Mais de 100 mil pessoas morreram desde o início da guerra civil em Mianmar, desencadeada por um golpe de Estado militar em fevereiro de 2021, indicou nesta quarta-feira 1º uma organização especializada em monitorar conflitos armados.
Há cinco anos, o Exército pôs fim a uma década de democracia no país do Sudeste Asiático, ao derrubar o governo eleito da Nobel da Paz Aung San Suu Kyi, que foi detida.
Na época, as manifestações contra o golpe foram duramente reprimidas pelas forças de segurança, mas alguns ativistas pró-democracia deixaram as cidades e passaram a combater a junta dentro de movimentos armados liderados por minorias étnicas, hostis ao poder central.

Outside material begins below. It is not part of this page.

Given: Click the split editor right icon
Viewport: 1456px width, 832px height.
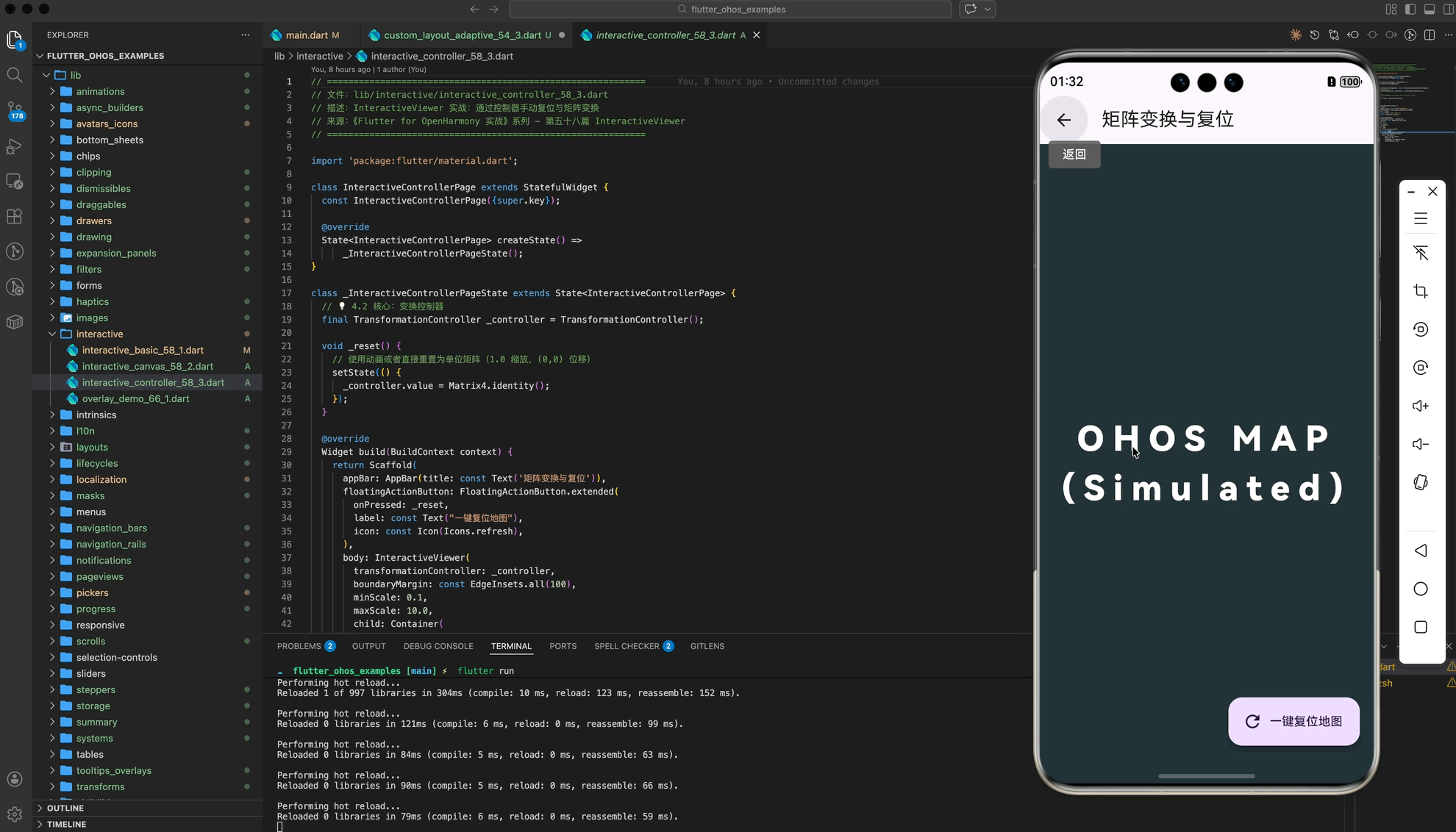Looking at the screenshot, I should pyautogui.click(x=1429, y=35).
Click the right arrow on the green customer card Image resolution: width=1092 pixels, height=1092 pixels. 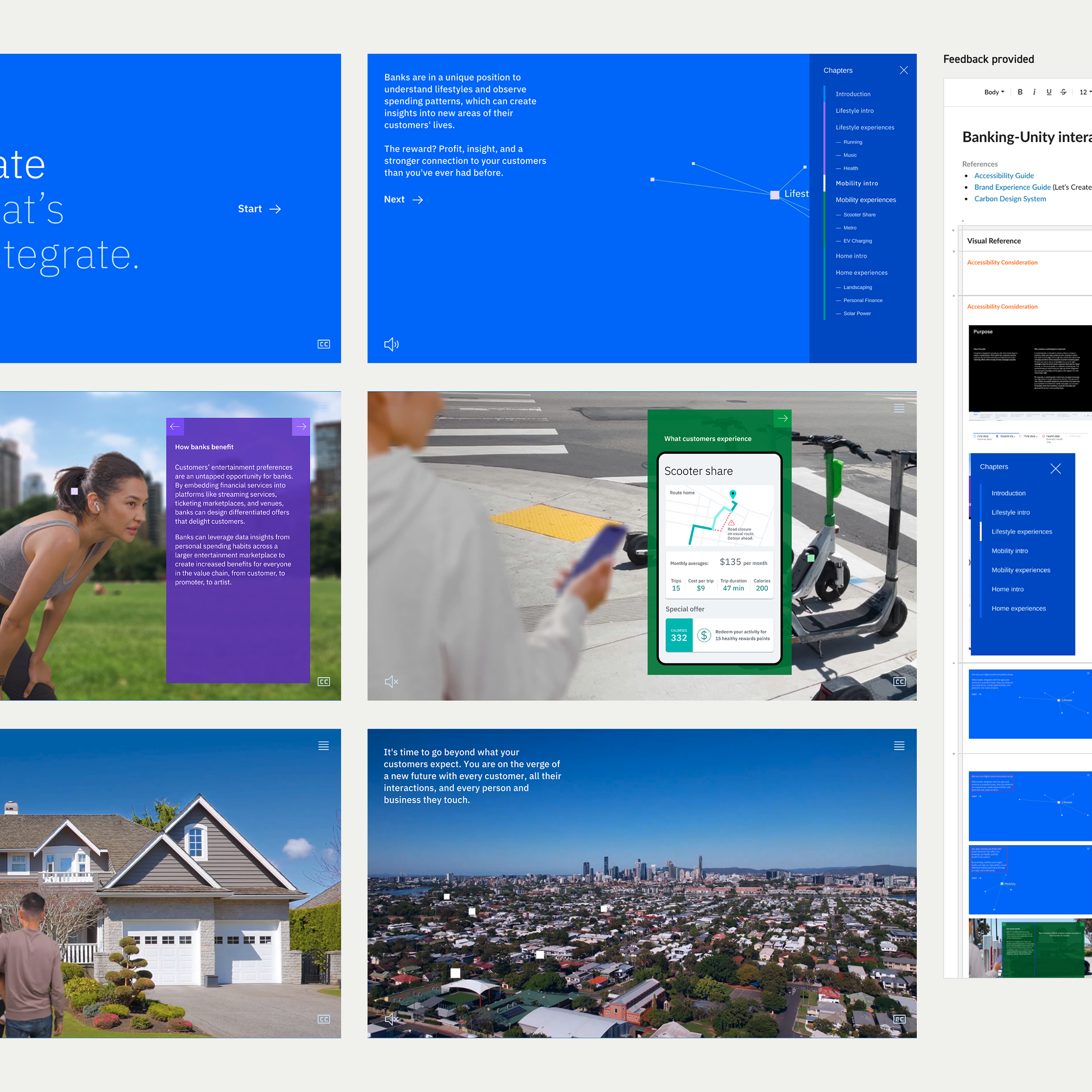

Segundo os dados mais recentes da ONG norte-americana Acled (sigla para “Armed Conflict Location and Event Data”, ou “dados sobre localização e eventos de conflitos armados”, na tradução para o português), que compila incidentes noticiados pela imprensa, os confrontos deixaram ao todo 100.114 mortos.
Não há, contudo, nenhum balanço oficial, e as estimativas variam bastante. Mas analistas consideram que este é o conflito atual mais mortal da Ásia.